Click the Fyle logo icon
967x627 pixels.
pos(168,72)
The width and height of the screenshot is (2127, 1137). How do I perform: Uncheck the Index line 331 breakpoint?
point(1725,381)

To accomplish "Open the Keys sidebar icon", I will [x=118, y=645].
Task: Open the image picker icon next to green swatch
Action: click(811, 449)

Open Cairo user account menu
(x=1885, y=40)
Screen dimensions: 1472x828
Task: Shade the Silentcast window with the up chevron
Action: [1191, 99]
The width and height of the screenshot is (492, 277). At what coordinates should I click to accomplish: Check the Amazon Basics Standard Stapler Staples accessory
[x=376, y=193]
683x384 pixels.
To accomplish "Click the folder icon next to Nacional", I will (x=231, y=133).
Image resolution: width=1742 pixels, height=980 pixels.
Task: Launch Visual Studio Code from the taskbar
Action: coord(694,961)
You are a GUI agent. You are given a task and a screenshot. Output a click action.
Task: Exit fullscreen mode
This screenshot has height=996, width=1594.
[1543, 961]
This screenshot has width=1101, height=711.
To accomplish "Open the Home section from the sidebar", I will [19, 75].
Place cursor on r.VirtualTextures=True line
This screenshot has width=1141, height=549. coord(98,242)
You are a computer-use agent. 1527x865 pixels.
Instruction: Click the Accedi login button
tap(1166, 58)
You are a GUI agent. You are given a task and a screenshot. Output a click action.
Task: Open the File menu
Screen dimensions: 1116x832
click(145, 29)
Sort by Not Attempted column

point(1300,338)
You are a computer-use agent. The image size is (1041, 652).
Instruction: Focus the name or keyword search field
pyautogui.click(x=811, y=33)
☆ ☆ ☆ ☆ ☆ ☆ ☆
- ASSIGNMENT -
Please reproduce all of the entries exactly as they stand.

- SOLUTION TO THIS TASK -
Click the Fyle logo icon
967x627 pixels.
pos(168,72)
The width and height of the screenshot is (2127, 1137). How do I perform: Uncheck the Index line 331 breakpoint?
point(1725,381)

To accomplish "Open the Keys sidebar icon", I will [x=118, y=645].
Task: Open the image picker icon next to green swatch
Action: click(811, 449)

Open Cairo user account menu
(x=1885, y=40)
Screen dimensions: 1472x828
Task: Shade the Silentcast window with the up chevron
Action: [1191, 99]
The width and height of the screenshot is (492, 277). At what coordinates should I click to accomplish: Check the Amazon Basics Standard Stapler Staples accessory
[x=376, y=193]
683x384 pixels.
To accomplish "Click the folder icon next to Nacional", I will (x=231, y=133).
Image resolution: width=1742 pixels, height=980 pixels.
Task: Launch Visual Studio Code from the taskbar
Action: coord(694,961)
You are a GUI agent. You are given a task and a screenshot. Output a click action.
Task: Exit fullscreen mode
This screenshot has height=996, width=1594.
[1543, 961]
This screenshot has width=1101, height=711.
To accomplish "Open the Home section from the sidebar", I will [19, 75].
Place cursor on r.VirtualTextures=True line
This screenshot has width=1141, height=549. coord(98,242)
You are a computer-use agent. 1527x865 pixels.
Instruction: Click the Accedi login button
tap(1166, 58)
You are a GUI agent. You are given a task and a screenshot. Output a click action.
Task: Open the File menu
Screen dimensions: 1116x832
click(145, 29)
Sort by Not Attempted column

point(1300,338)
You are a computer-use agent. The image size is (1041, 652).
Instruction: Focus the name or keyword search field
pyautogui.click(x=811, y=33)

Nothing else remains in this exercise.